This Perth restaurant is serving the best of neotropical cuisine, but what exactly is neotropical cuisine?

Panama Social

Latino flavours and tropical colours come together in Perth's latest addition.

When Panama Social co-owner Paul Aron told me his new restaurant was “neo-tropical”, I’ll admit I took a moment. I wondered, have we just jumped the shark? But Aron’s track record speaks for itself: Tiny’s, Mary Street Bakery, el Publico, Ace Pizza, Greenhouse. Ventures that at some point pushed the Perth dining scene forward.

Any doubt was quashed within minutes of entering the vibrant William Street property that many would know as the former home of Han’s Café, and the short-lived Cyril Mason’s.

There’s an air of el Publico in its heyday across the venture; both in the spirit and the delivery. A mix of primary colours, pastels, whitewashed walls and an urban jungle of greenery, provide the tropical motif writ large. Archways leading through to private booths, a real plus for settling in: albeit Maradona’s Den, brings back memories not of Argentina, but Mexico 1986.

Panama Social

If there’s one thing Aron and co know, it’s that food is only half the equation. Familiar faces from Perth’s bar scene are straight in with the offer of drinks. Whether their tropical shirts are a veiled Cocktail reference, I don’t know. But the list, dripping with rum, tequila and pisco is on point.

In the kitchen chef Chris Howard is the unassuming powerhouse of the venture. On his shoulders the neo-tropical bent could sink or swim. He’s Olympic squad material. There’s real curiosity and passion here.

He’s crafted a menu that’s fun, accomplished and coherent; tweaking staples of the Caribbean, Central and South America without it feeling like shameless appropriation or reckless fusion.

Okra, strangely perhaps, is one of my great pleasures. It brings back memories of buying handfuls from a Brick Lane cash and carry or soul food in out if the way Memphis neighbourhoods. Howard is pickling them; a simple but effective use of good produce. He tells me it’s now off the menu. Gutted, but hoping it returns.
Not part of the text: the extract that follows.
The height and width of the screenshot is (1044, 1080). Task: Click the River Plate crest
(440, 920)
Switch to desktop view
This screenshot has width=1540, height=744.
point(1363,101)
Empanada, the wrapped savoury, is perhaps an obvious and easy addition to the menu. Howard’s gone a simple route with crisp not oily pastry and a piquant jalapeño mayo. The quesadilla, is another thumbs up, as is the well-priced half char-grilled jerk chicken.

Panama Social

A raw hamburger isn’t really a selling point to most but Howard has taken a Trinidad classic, frybake shark, and his want for beef tartare and lo one of Perth’s best dishes is born. The bread, fried not baked and not as heavy as you’d think, holds beef tartare, with pickled white onions, spring onion mayo and a wonderful textural hit from anchovies and fried shallots. The fry bake is destined to be Panama Social’s signature, and proves that neo-tropical isn’t jumping the shark.